Sixty pts (49 males, 11 females, mean age 57 years) with unstable angina and primary hyperlipidemia received lipid lowering therapy for one year period. They made three groups, each consisting of 20 pts. Group (1) was given adequate doses of Iovastatin (L), group (2) underwent procedures of plasmoexchange of extracorporeal modified (by cryoprecipitation and addition of heparin) autoplasma (PEMA), group (3) had PEMA plus L therapy. A group of other 20 pts (control) received a standard antianginal therapy. A most significant decrease of total plasma cholesterol (-35%) and triglycerides (-52%) was found in (3).
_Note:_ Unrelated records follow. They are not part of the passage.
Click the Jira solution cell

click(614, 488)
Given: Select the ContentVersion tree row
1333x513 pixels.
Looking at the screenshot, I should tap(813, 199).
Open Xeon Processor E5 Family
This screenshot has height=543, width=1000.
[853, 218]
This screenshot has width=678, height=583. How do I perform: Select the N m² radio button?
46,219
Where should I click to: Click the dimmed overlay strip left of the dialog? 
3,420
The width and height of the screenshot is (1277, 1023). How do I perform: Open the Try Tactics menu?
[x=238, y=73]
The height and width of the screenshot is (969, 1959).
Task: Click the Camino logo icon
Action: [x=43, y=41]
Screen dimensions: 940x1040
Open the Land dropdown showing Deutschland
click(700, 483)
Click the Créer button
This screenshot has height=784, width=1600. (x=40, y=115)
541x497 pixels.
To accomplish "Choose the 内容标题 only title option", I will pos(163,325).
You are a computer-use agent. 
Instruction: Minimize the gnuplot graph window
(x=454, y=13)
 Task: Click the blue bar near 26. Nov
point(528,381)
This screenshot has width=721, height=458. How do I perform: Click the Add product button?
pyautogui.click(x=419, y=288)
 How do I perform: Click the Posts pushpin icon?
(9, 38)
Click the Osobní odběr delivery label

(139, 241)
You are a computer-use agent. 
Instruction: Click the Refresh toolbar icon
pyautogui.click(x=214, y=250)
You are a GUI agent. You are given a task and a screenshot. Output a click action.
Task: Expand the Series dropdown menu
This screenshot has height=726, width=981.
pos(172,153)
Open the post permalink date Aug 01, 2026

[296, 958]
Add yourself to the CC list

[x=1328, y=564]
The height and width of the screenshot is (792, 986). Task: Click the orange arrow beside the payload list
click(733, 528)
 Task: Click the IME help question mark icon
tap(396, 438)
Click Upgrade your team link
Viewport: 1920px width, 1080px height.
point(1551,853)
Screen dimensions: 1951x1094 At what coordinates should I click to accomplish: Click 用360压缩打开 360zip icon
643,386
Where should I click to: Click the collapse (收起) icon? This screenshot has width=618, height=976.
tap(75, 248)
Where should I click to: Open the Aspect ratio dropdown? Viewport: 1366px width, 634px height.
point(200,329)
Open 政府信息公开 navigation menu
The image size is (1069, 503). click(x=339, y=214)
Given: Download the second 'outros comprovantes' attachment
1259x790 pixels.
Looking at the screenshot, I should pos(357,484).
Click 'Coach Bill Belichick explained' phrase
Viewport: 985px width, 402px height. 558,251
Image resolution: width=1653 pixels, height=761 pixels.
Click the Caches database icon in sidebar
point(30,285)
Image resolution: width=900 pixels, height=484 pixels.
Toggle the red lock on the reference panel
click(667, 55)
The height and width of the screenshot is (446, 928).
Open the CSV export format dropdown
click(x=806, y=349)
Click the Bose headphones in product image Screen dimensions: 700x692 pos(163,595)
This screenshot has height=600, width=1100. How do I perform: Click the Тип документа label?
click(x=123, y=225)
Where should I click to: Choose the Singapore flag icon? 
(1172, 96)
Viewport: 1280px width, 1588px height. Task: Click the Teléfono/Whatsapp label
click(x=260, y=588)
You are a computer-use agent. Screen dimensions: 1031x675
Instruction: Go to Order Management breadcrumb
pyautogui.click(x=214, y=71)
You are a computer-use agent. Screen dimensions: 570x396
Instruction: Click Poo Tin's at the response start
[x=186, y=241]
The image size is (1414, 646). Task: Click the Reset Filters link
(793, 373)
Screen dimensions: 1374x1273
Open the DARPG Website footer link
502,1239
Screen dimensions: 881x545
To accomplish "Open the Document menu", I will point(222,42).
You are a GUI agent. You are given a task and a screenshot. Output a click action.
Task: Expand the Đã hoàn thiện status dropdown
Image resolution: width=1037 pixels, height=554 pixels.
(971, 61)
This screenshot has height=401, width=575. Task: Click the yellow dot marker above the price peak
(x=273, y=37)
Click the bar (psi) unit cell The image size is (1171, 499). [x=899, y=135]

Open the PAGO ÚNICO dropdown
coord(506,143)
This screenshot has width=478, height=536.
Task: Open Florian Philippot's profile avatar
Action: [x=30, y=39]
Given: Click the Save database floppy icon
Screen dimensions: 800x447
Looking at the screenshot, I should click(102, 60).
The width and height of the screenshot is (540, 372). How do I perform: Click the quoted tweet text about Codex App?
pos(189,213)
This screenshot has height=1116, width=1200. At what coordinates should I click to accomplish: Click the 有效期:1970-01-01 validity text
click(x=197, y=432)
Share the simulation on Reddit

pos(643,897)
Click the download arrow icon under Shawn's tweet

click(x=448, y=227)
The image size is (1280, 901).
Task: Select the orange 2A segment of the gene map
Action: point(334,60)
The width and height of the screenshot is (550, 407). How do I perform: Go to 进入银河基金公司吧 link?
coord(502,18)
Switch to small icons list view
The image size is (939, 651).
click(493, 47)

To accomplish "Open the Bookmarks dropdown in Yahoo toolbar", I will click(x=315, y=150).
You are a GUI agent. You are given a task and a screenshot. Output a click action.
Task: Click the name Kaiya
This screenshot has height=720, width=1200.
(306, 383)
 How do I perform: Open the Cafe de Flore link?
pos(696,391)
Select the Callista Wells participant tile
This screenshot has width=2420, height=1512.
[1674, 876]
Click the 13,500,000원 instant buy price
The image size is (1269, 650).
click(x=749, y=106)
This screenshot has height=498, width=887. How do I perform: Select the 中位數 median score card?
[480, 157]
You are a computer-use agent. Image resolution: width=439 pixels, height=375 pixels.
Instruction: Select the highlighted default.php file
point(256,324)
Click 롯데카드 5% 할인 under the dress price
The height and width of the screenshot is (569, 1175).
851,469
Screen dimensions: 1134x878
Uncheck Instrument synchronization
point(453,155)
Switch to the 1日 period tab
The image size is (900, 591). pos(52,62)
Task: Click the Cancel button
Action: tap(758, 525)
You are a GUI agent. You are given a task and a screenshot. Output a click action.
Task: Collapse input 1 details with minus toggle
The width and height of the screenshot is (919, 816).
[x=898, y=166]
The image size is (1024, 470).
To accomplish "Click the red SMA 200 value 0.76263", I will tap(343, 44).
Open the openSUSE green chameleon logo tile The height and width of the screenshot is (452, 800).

The patients of this group showed a permanent increase of physical exercise tolerance as revealed by bicycle ergometry, 85% had a stable improvement in their clinical state. In control group the clinical condition of 75% of pts remained without change. A combined L, and PEMA treatment reduces CAD complications and improves the quality of life of CAD pts.